Jeff works with local counterparts and employs local staff who conduct the monitoring year-round in what is known as the Gharial Ecology Project which is under the auspices of the Madras Crocodile Bank Trust, a South Indian based NGO. The project brings together many people under the umbrella of collaborative Gharial Conservation with related projects elsewhere in India and Nepal. Jeff understands that it is important to give recognition to the locals who are engaged in the study. With this in mind, researcher Pankaj Kumar is listed as a co-author in the papers the project has published. The remit of the Gharial Ecology Project is not confined to just the scientific field work. Their activities encompass a wide range of stakeholder engagements. They conduct training camps for Forest Department frontline staff from the three states bordering the Chambal. They also have a school outreach programme to educate teachers and schoolchildren. They also need to educate the larger Indian conservation community on the threats to the long-term survival of these animals from human-induced threats such as industrial scale sand mining which continues although it is now banned under the law.

Subsequent to my visit, I heard from Jeff that in 2017, he and his Indian colleagues were able to survey the whole of the Chambal National Sanctuary, 425 km from Pali near Ranthambore down to most downstream nests near Chikni Tower, about 50 km upstream from the confluence with Yamuna. They found 411 nests, 356 of which hatched and produced an estimated 40 hatchlings per nest. This equates to an encouraging 16,000 hatchlings for the year in 2017. Furthermore, they conservatively estimate they had actual counts of around 500 mature adult Gharials in the last several years. Similar levels of nesting have been documented by the field team during 2018 through 2020.
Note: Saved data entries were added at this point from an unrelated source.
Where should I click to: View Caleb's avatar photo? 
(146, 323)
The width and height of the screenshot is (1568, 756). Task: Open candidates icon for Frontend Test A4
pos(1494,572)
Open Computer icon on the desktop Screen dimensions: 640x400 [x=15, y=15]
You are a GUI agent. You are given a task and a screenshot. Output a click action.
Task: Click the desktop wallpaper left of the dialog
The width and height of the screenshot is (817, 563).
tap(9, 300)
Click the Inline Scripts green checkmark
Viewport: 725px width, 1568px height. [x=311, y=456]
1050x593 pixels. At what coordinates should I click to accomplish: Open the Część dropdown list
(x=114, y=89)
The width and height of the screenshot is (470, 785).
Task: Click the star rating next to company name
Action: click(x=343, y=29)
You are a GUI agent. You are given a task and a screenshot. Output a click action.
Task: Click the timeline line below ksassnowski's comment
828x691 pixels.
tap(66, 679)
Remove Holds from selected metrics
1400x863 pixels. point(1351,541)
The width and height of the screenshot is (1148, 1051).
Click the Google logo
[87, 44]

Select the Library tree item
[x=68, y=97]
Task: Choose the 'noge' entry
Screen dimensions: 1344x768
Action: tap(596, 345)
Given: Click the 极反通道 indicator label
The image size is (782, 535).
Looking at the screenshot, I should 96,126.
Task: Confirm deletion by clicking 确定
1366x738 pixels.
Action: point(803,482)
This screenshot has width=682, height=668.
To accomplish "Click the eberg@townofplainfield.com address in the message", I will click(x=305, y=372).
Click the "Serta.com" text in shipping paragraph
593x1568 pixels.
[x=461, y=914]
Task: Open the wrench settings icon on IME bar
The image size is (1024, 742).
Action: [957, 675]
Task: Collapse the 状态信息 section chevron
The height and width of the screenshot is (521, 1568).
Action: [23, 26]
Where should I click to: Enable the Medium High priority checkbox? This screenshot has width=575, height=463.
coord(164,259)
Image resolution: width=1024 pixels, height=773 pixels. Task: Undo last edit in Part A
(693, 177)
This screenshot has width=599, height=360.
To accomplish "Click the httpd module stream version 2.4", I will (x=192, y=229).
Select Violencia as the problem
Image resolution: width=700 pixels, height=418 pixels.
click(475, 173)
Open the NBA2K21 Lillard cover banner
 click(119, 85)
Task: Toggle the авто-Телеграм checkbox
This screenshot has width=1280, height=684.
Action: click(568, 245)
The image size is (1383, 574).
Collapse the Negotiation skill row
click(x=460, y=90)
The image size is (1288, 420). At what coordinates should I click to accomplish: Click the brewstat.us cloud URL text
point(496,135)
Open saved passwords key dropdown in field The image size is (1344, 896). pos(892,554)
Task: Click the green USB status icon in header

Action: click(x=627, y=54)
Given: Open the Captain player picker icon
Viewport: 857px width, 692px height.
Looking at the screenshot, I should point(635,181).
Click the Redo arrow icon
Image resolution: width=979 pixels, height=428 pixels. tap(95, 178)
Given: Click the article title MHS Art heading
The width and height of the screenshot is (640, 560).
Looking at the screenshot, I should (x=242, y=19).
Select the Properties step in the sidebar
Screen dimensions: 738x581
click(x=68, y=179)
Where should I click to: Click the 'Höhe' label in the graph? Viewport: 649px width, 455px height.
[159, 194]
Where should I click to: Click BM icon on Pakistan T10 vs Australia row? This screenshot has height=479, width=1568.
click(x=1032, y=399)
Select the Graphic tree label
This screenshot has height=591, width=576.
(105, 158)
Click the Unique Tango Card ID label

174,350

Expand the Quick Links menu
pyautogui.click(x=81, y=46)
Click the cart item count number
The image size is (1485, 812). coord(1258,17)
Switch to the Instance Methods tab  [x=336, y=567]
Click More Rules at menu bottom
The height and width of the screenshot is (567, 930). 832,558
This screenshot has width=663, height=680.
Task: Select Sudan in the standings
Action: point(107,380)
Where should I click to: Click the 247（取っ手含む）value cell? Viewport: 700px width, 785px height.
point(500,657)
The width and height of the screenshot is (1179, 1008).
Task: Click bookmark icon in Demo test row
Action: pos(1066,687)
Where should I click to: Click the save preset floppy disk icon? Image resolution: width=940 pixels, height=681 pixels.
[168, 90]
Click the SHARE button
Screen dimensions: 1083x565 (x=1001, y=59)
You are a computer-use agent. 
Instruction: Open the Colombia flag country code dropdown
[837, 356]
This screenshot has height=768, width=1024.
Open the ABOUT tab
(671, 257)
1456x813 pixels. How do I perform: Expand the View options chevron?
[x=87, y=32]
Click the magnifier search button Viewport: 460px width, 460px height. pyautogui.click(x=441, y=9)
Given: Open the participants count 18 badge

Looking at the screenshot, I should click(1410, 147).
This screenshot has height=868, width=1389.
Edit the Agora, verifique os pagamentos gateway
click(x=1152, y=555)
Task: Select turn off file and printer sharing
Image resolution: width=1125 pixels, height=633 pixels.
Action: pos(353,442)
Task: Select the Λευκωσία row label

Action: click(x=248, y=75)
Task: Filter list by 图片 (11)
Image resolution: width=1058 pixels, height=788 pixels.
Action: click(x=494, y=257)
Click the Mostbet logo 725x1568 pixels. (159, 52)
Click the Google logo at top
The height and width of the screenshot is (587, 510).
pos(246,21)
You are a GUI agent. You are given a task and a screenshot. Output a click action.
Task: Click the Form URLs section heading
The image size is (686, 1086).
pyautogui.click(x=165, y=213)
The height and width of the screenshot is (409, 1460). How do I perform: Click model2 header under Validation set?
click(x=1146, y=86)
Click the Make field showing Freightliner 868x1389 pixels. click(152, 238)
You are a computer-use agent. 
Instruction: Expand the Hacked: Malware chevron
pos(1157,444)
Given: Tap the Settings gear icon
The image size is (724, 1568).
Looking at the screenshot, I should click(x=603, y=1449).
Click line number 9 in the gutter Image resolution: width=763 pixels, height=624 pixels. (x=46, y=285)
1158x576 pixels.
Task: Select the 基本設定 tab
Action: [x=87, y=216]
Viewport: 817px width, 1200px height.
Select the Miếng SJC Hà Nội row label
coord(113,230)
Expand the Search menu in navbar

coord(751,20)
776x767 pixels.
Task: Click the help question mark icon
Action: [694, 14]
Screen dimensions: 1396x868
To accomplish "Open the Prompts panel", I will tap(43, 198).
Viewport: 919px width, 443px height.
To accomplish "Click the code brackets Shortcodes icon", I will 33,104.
The research and conservation model which I saw in the National Chambal Sanctuary is a good one. A collaboration between local scientists and foreign researchers like Jeff Lang can be productive, providing for improved access to international funding and valuable training experiences, in the country as well as abroad. It provides opportunities for local researchers to work with recognised experts who have experience in using cutting-edge technology and methods across different countries. All of this is contributing to Indian science and helping a team of passionate Indian conservationists to secure a future for a very special animal.